→ **Try it**:
Copy out the records that appear below, exactly as each one reads.

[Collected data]
===============

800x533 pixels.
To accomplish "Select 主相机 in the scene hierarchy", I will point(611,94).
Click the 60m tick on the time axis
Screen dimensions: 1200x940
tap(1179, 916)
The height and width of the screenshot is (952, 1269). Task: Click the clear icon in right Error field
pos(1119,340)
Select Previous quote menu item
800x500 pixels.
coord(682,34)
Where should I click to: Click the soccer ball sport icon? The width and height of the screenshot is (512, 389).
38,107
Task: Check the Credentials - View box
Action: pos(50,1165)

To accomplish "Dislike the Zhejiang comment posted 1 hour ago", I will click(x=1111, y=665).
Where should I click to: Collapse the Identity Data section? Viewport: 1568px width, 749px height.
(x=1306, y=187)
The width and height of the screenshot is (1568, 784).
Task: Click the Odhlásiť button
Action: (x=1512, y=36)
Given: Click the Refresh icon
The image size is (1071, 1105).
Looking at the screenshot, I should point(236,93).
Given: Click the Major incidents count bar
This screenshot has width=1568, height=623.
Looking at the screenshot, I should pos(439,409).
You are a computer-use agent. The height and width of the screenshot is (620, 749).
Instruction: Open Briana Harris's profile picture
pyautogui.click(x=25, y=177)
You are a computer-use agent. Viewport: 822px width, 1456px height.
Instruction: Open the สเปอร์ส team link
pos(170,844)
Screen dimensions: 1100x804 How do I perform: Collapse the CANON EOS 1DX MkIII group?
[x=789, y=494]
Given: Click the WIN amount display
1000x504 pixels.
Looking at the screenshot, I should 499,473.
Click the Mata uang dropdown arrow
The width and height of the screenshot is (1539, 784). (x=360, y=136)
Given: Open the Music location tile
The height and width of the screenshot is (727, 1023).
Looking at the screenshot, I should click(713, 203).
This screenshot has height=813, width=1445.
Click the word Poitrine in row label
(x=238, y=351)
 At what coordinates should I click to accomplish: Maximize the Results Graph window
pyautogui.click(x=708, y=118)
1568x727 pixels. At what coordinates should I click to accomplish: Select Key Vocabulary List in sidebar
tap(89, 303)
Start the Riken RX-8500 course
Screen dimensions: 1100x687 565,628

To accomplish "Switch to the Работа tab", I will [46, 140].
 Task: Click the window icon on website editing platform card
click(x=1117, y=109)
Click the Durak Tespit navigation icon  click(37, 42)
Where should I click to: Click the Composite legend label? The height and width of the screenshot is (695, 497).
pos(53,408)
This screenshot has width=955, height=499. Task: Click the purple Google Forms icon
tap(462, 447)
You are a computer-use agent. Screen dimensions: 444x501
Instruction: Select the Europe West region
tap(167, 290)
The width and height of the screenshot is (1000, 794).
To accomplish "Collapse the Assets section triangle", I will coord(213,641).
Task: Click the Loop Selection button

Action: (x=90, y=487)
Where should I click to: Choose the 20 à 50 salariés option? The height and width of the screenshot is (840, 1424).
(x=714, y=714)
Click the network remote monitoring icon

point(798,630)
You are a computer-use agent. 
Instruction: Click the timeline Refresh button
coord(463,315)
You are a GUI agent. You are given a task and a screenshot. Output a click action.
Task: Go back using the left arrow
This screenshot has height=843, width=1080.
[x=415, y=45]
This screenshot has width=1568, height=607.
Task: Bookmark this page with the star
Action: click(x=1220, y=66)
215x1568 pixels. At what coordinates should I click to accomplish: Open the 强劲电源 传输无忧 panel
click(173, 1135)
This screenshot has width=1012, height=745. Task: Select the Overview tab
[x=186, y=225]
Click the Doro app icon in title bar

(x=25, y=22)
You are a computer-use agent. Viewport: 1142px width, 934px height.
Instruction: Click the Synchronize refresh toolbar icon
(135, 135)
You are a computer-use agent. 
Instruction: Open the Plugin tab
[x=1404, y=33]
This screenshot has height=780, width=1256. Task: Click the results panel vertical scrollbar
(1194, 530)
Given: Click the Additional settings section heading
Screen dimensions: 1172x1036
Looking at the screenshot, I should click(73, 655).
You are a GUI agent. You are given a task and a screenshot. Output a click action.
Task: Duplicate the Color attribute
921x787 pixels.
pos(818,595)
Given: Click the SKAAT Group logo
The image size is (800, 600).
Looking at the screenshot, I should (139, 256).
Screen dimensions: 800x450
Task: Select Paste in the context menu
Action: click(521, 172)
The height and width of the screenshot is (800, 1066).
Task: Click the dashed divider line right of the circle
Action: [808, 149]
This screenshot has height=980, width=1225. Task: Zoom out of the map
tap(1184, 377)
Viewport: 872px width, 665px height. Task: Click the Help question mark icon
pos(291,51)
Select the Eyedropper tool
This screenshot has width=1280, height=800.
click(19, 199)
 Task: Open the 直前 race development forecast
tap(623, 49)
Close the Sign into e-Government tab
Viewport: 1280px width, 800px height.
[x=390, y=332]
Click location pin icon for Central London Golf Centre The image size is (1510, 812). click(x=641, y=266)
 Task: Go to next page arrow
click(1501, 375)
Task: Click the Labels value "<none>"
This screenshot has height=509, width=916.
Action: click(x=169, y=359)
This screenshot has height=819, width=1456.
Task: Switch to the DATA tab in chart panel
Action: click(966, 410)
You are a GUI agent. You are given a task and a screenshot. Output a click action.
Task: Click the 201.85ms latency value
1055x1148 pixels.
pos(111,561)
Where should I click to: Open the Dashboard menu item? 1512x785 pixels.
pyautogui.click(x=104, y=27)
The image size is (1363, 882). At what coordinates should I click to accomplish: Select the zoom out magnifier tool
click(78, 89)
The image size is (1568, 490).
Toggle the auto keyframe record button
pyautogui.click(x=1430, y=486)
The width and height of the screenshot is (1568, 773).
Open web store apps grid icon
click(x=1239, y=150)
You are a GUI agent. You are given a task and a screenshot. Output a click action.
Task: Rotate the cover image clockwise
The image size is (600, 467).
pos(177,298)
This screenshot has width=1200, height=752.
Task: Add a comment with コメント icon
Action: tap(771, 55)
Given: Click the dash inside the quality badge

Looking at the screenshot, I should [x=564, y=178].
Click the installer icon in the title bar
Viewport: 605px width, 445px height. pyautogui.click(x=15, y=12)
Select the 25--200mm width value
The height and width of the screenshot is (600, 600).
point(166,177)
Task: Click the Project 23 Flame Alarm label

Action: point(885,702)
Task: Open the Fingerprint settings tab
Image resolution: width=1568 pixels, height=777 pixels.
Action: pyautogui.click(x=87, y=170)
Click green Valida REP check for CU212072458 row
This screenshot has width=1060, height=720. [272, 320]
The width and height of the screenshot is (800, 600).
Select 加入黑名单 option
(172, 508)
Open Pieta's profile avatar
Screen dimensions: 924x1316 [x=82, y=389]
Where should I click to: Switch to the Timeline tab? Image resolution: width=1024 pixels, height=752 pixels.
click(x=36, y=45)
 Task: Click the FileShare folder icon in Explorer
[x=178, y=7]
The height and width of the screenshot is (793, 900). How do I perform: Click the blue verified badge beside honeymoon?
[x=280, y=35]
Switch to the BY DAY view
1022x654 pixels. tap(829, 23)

===============

→ **Written answer**:
800x533 pixels.
To accomplish "Select 主相机 in the scene hierarchy", I will point(611,94).
Click the 60m tick on the time axis
Screen dimensions: 1200x940
tap(1179, 916)
The height and width of the screenshot is (952, 1269). Task: Click the clear icon in right Error field
pos(1119,340)
Select Previous quote menu item
800x500 pixels.
coord(682,34)
Where should I click to: Click the soccer ball sport icon? The width and height of the screenshot is (512, 389).
38,107
Task: Check the Credentials - View box
Action: pos(50,1165)

To accomplish "Dislike the Zhejiang comment posted 1 hour ago", I will click(x=1111, y=665).
Where should I click to: Collapse the Identity Data section? Viewport: 1568px width, 749px height.
(x=1306, y=187)
The width and height of the screenshot is (1568, 784).
Task: Click the Odhlásiť button
Action: (x=1512, y=36)
Given: Click the Refresh icon
The image size is (1071, 1105).
Looking at the screenshot, I should point(236,93).
Given: Click the Major incidents count bar
This screenshot has width=1568, height=623.
Looking at the screenshot, I should pos(439,409).
You are a computer-use agent. The height and width of the screenshot is (620, 749).
Instruction: Open Briana Harris's profile picture
pyautogui.click(x=25, y=177)
You are a computer-use agent. Viewport: 822px width, 1456px height.
Instruction: Open the สเปอร์ส team link
pos(170,844)
Screen dimensions: 1100x804 How do I perform: Collapse the CANON EOS 1DX MkIII group?
[x=789, y=494]
Given: Click the WIN amount display
1000x504 pixels.
Looking at the screenshot, I should 499,473.
Click the Mata uang dropdown arrow
The width and height of the screenshot is (1539, 784). (x=360, y=136)
Given: Open the Music location tile
The height and width of the screenshot is (727, 1023).
Looking at the screenshot, I should click(713, 203).
This screenshot has height=813, width=1445.
Click the word Poitrine in row label
(x=238, y=351)
 At what coordinates should I click to accomplish: Maximize the Results Graph window
pyautogui.click(x=708, y=118)
1568x727 pixels. At what coordinates should I click to accomplish: Select Key Vocabulary List in sidebar
tap(89, 303)
Start the Riken RX-8500 course
Screen dimensions: 1100x687 565,628

To accomplish "Switch to the Работа tab", I will [46, 140].
 Task: Click the window icon on website editing platform card
click(x=1117, y=109)
Click the Durak Tespit navigation icon  click(37, 42)
Where should I click to: Click the Composite legend label? The height and width of the screenshot is (695, 497).
pos(53,408)
This screenshot has width=955, height=499. Task: Click the purple Google Forms icon
tap(462, 447)
You are a computer-use agent. Screen dimensions: 444x501
Instruction: Select the Europe West region
tap(167, 290)
The width and height of the screenshot is (1000, 794).
To accomplish "Collapse the Assets section triangle", I will coord(213,641).
Task: Click the Loop Selection button

Action: (x=90, y=487)
Where should I click to: Choose the 20 à 50 salariés option? The height and width of the screenshot is (840, 1424).
(x=714, y=714)
Click the network remote monitoring icon

point(798,630)
You are a computer-use agent. 
Instruction: Click the timeline Refresh button
coord(463,315)
You are a GUI agent. You are given a task and a screenshot. Output a click action.
Task: Go back using the left arrow
This screenshot has height=843, width=1080.
[x=415, y=45]
This screenshot has width=1568, height=607.
Task: Bookmark this page with the star
Action: click(x=1220, y=66)
215x1568 pixels. At what coordinates should I click to accomplish: Open the 强劲电源 传输无忧 panel
click(173, 1135)
This screenshot has width=1012, height=745. Task: Select the Overview tab
[x=186, y=225]
Click the Doro app icon in title bar

(x=25, y=22)
You are a computer-use agent. Viewport: 1142px width, 934px height.
Instruction: Click the Synchronize refresh toolbar icon
(135, 135)
You are a computer-use agent. 
Instruction: Open the Plugin tab
[x=1404, y=33]
This screenshot has height=780, width=1256. Task: Click the results panel vertical scrollbar
(1194, 530)
Given: Click the Additional settings section heading
Screen dimensions: 1172x1036
Looking at the screenshot, I should click(73, 655).
You are a GUI agent. You are given a task and a screenshot. Output a click action.
Task: Duplicate the Color attribute
921x787 pixels.
pos(818,595)
Given: Click the SKAAT Group logo
The image size is (800, 600).
Looking at the screenshot, I should (139, 256).
Screen dimensions: 800x450
Task: Select Paste in the context menu
Action: click(521, 172)
The height and width of the screenshot is (800, 1066).
Task: Click the dashed divider line right of the circle
Action: [808, 149]
This screenshot has height=980, width=1225. Task: Zoom out of the map
tap(1184, 377)
Viewport: 872px width, 665px height. Task: Click the Help question mark icon
pos(291,51)
Select the Eyedropper tool
This screenshot has width=1280, height=800.
click(19, 199)
 Task: Open the 直前 race development forecast
tap(623, 49)
Close the Sign into e-Government tab
Viewport: 1280px width, 800px height.
[x=390, y=332]
Click location pin icon for Central London Golf Centre The image size is (1510, 812). click(x=641, y=266)
 Task: Go to next page arrow
click(1501, 375)
Task: Click the Labels value "<none>"
This screenshot has height=509, width=916.
Action: click(x=169, y=359)
This screenshot has height=819, width=1456.
Task: Switch to the DATA tab in chart panel
Action: click(966, 410)
You are a GUI agent. You are given a task and a screenshot. Output a click action.
Task: Click the 201.85ms latency value
1055x1148 pixels.
pos(111,561)
Where should I click to: Open the Dashboard menu item? 1512x785 pixels.
pyautogui.click(x=104, y=27)
The image size is (1363, 882). At what coordinates should I click to accomplish: Select the zoom out magnifier tool
click(78, 89)
The image size is (1568, 490).
Toggle the auto keyframe record button
pyautogui.click(x=1430, y=486)
The width and height of the screenshot is (1568, 773).
Open web store apps grid icon
click(x=1239, y=150)
You are a GUI agent. You are given a task and a screenshot. Output a click action.
Task: Rotate the cover image clockwise
The image size is (600, 467).
pos(177,298)
This screenshot has width=1200, height=752.
Task: Add a comment with コメント icon
Action: tap(771, 55)
Given: Click the dash inside the quality badge

Looking at the screenshot, I should [x=564, y=178].
Click the installer icon in the title bar
Viewport: 605px width, 445px height. pyautogui.click(x=15, y=12)
Select the 25--200mm width value
The height and width of the screenshot is (600, 600).
point(166,177)
Task: Click the Project 23 Flame Alarm label

Action: point(885,702)
Task: Open the Fingerprint settings tab
Image resolution: width=1568 pixels, height=777 pixels.
Action: pyautogui.click(x=87, y=170)
Click green Valida REP check for CU212072458 row
This screenshot has width=1060, height=720. [272, 320]
The width and height of the screenshot is (800, 600).
Select 加入黑名单 option
(172, 508)
Open Pieta's profile avatar
Screen dimensions: 924x1316 [x=82, y=389]
Where should I click to: Switch to the Timeline tab? Image resolution: width=1024 pixels, height=752 pixels.
click(x=36, y=45)
 Task: Click the FileShare folder icon in Explorer
[x=178, y=7]
The height and width of the screenshot is (793, 900). How do I perform: Click the blue verified badge beside honeymoon?
[x=280, y=35]
Switch to the BY DAY view
1022x654 pixels. tap(829, 23)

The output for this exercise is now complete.